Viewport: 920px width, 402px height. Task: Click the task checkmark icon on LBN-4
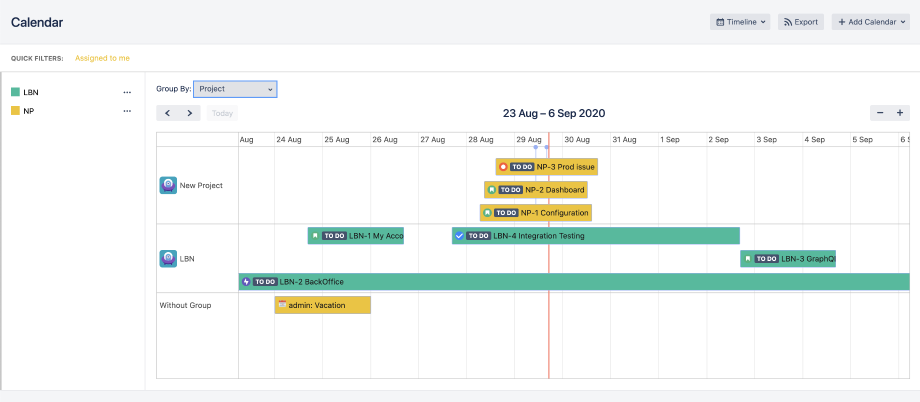click(x=460, y=236)
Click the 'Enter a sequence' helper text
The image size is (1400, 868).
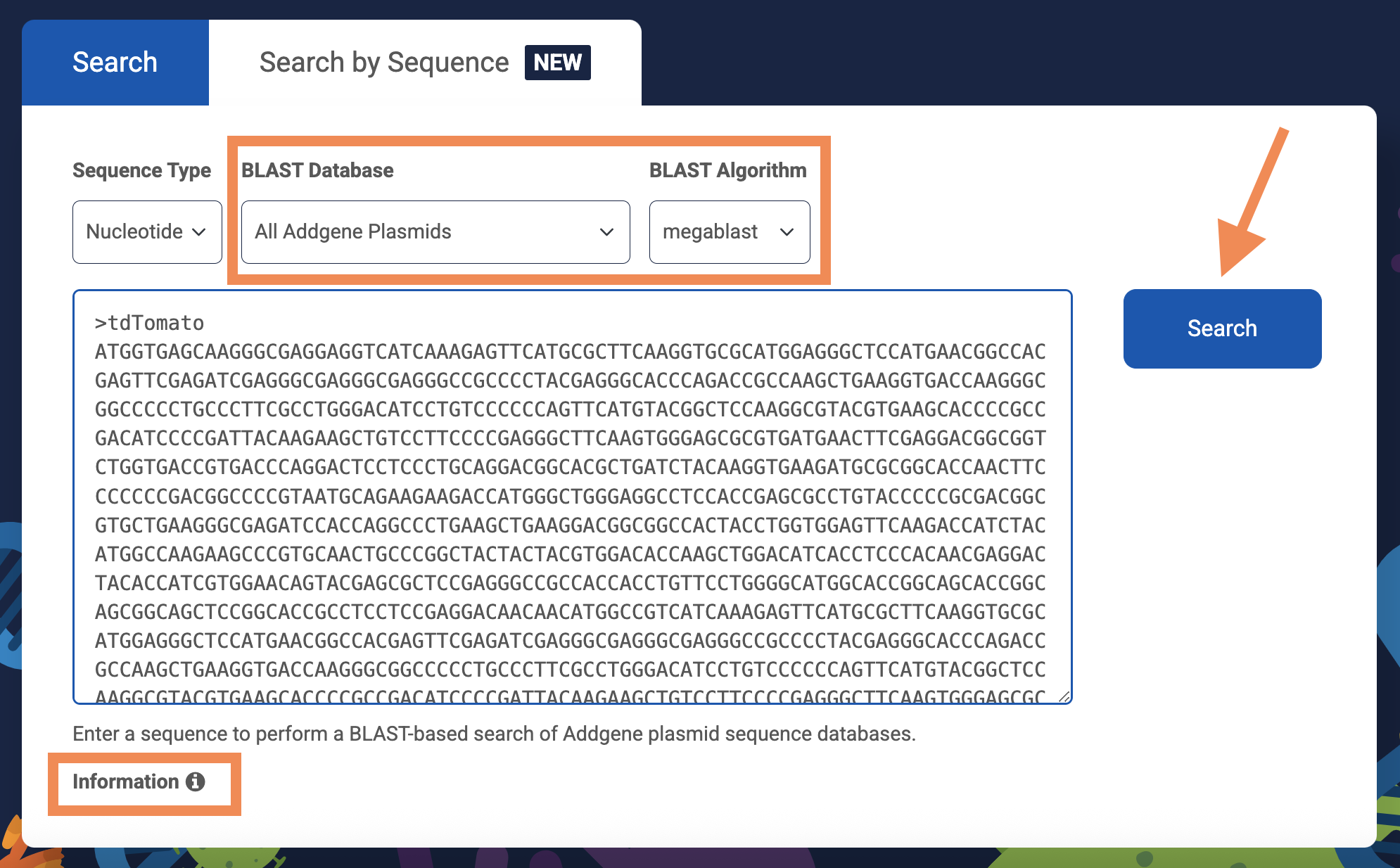pos(494,734)
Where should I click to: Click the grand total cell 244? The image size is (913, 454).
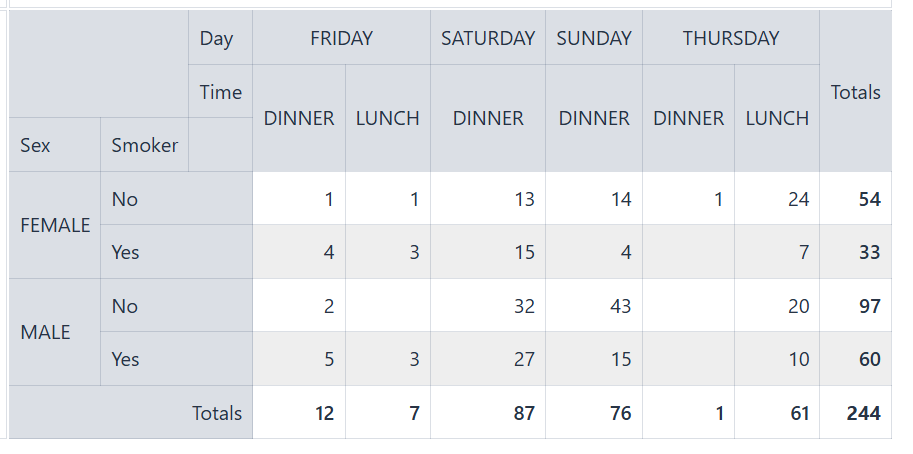point(861,413)
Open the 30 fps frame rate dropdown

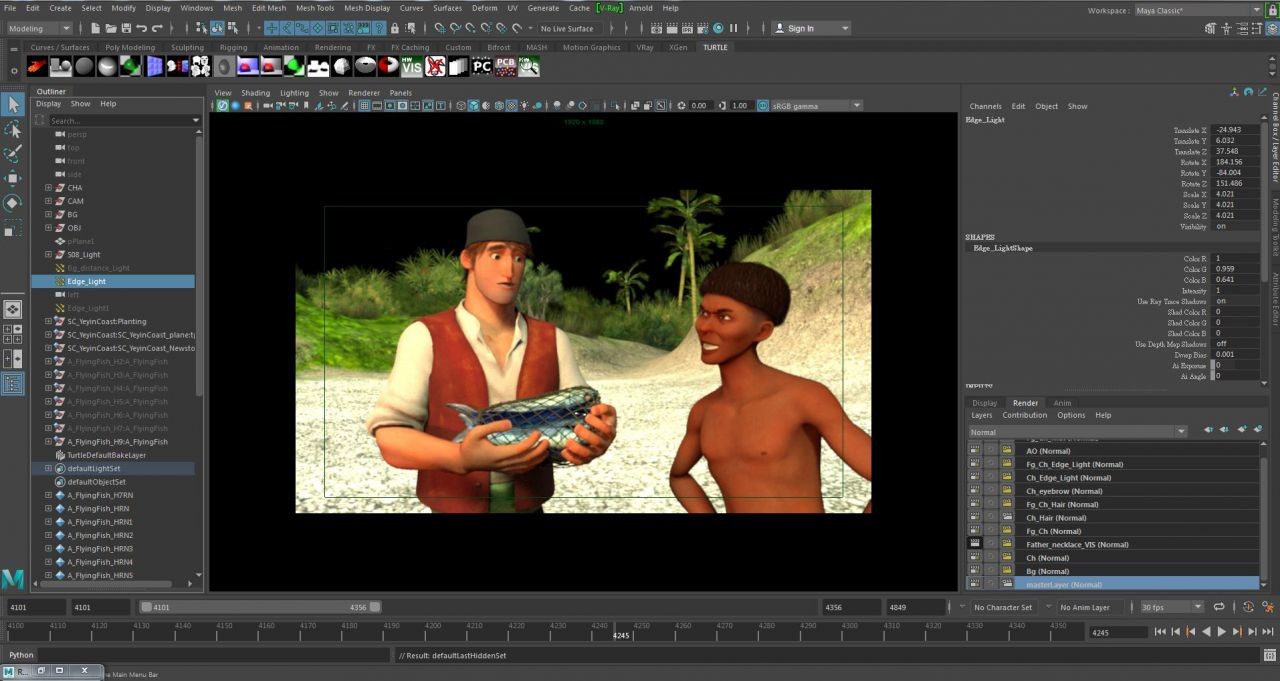click(x=1172, y=607)
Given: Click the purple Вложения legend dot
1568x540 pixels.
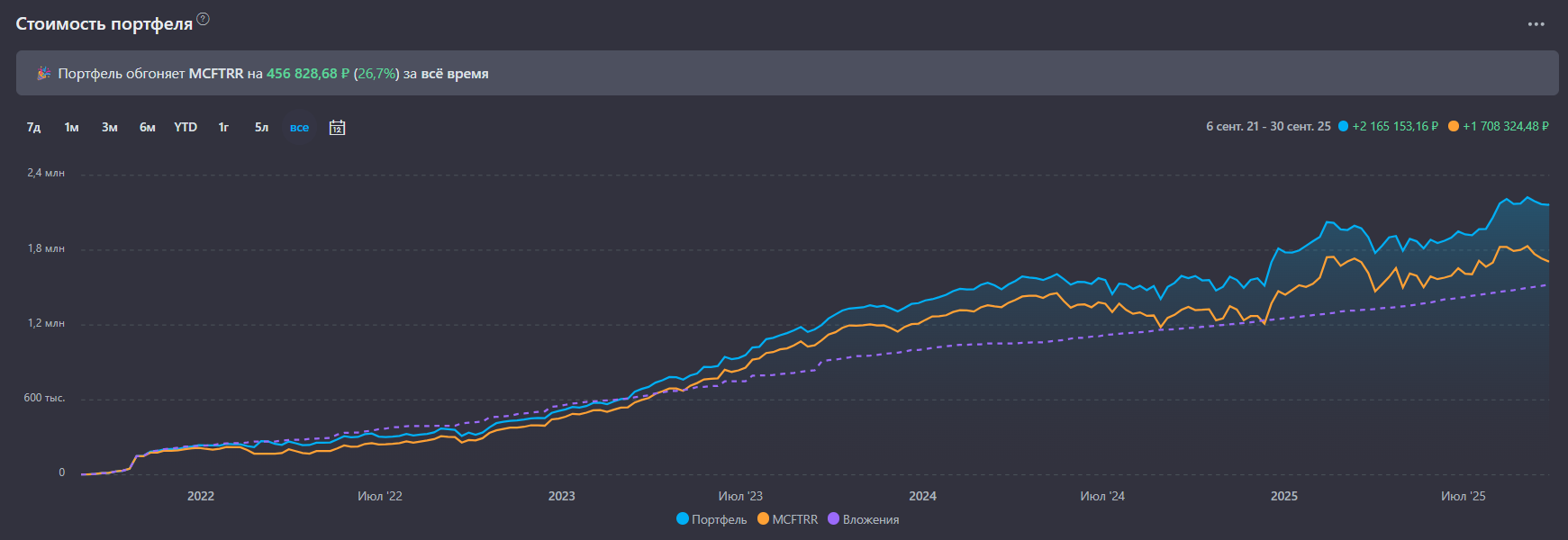Looking at the screenshot, I should point(834,518).
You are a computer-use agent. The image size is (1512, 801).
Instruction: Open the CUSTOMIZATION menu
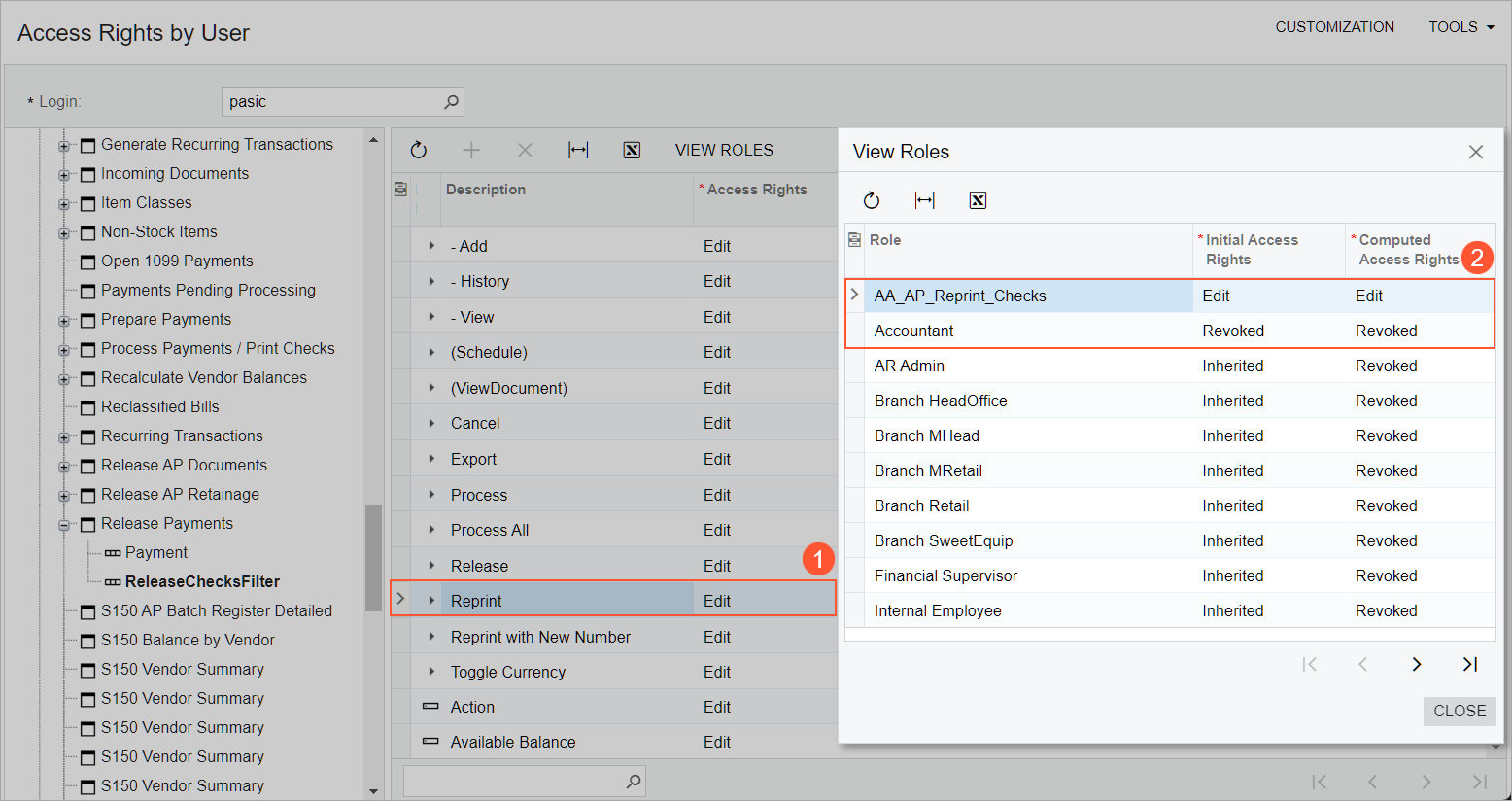coord(1334,27)
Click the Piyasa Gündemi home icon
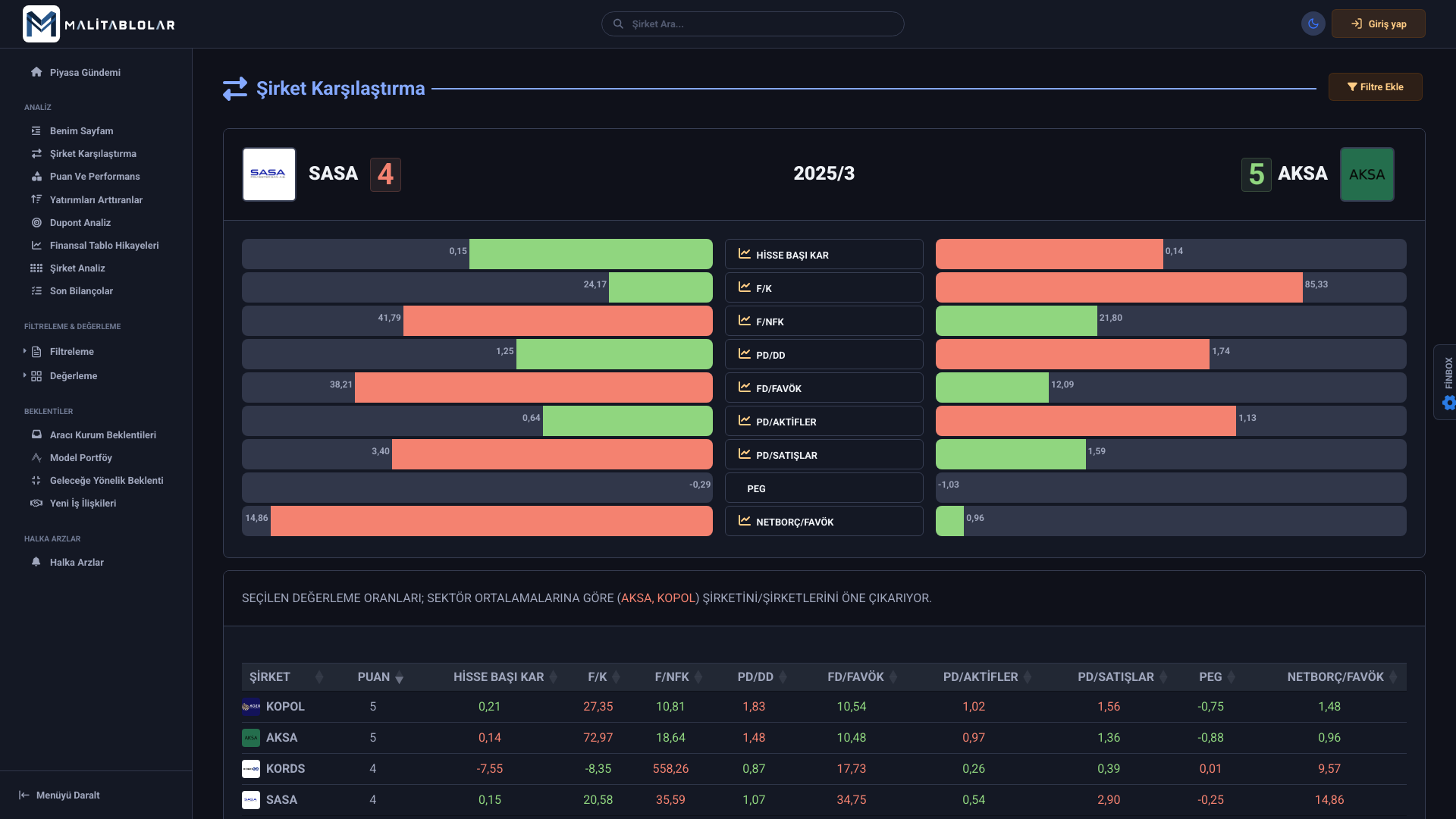 (x=36, y=72)
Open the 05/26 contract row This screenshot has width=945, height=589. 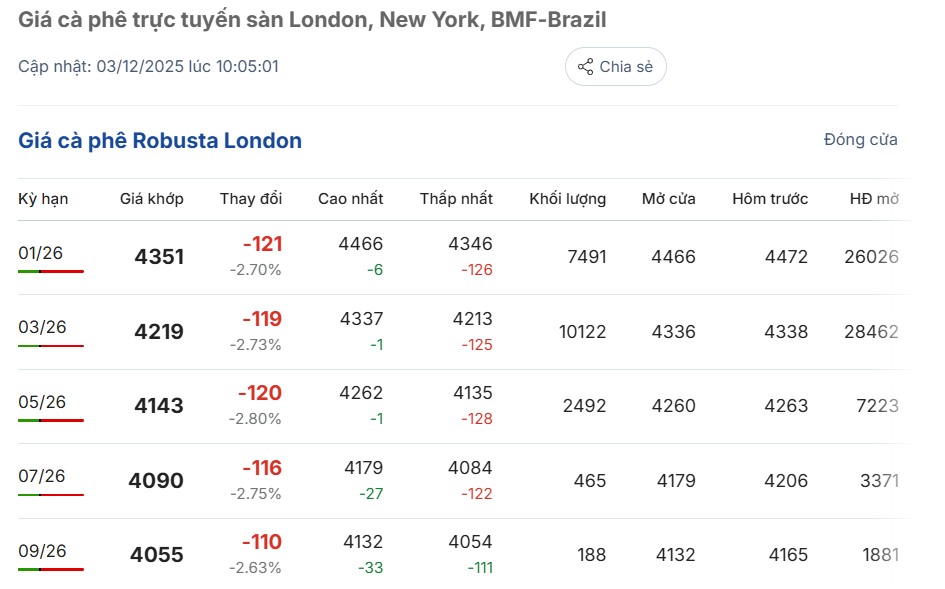[42, 402]
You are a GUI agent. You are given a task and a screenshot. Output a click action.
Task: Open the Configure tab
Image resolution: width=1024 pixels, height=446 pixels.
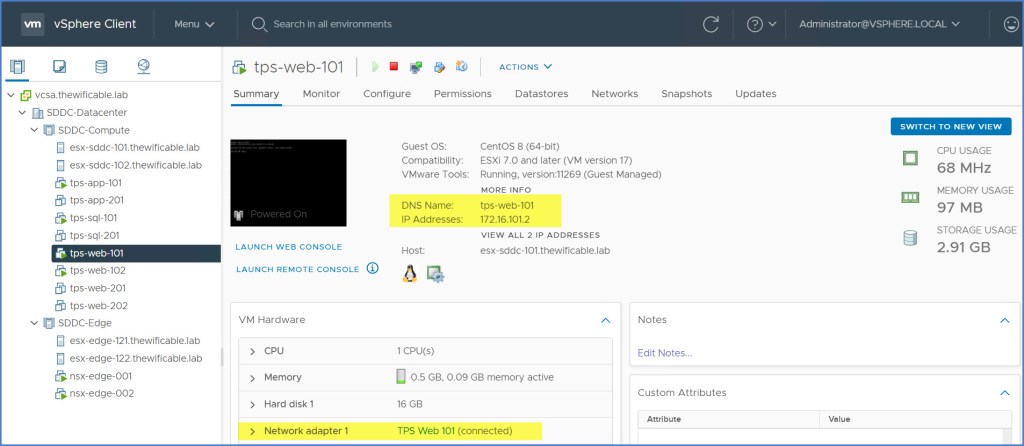point(386,94)
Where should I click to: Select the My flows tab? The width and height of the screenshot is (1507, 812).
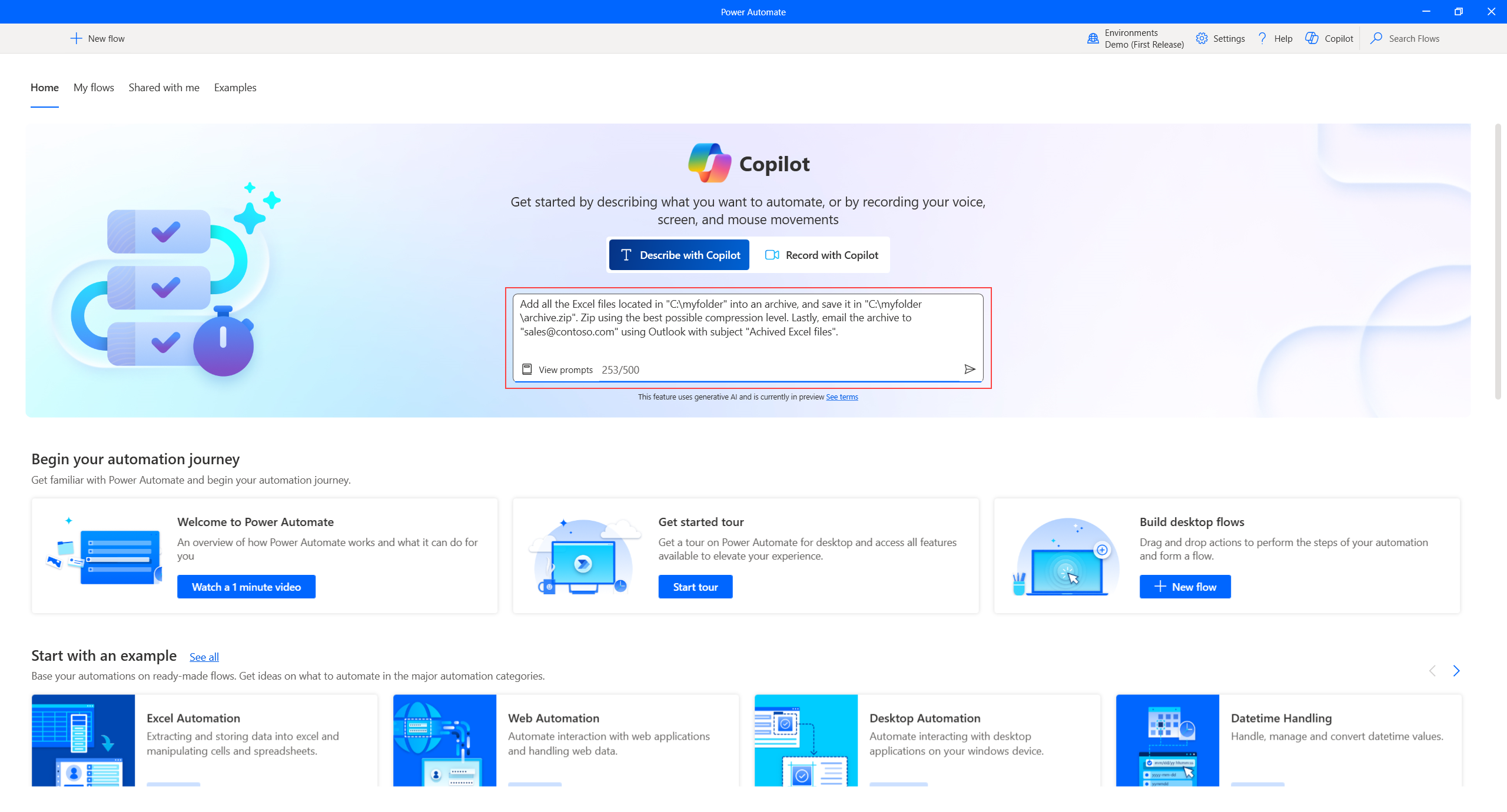point(93,87)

**CHALLENGE:** Turn everything from the line containing "Where should I click to: Select" down to the end of the items into a numbered list, skipping blank lines and leaving out the pictures.

**ANSWER:**
1. Where should I click to: Select the My flows tab? The width and height of the screenshot is (1507, 812).
2. point(93,87)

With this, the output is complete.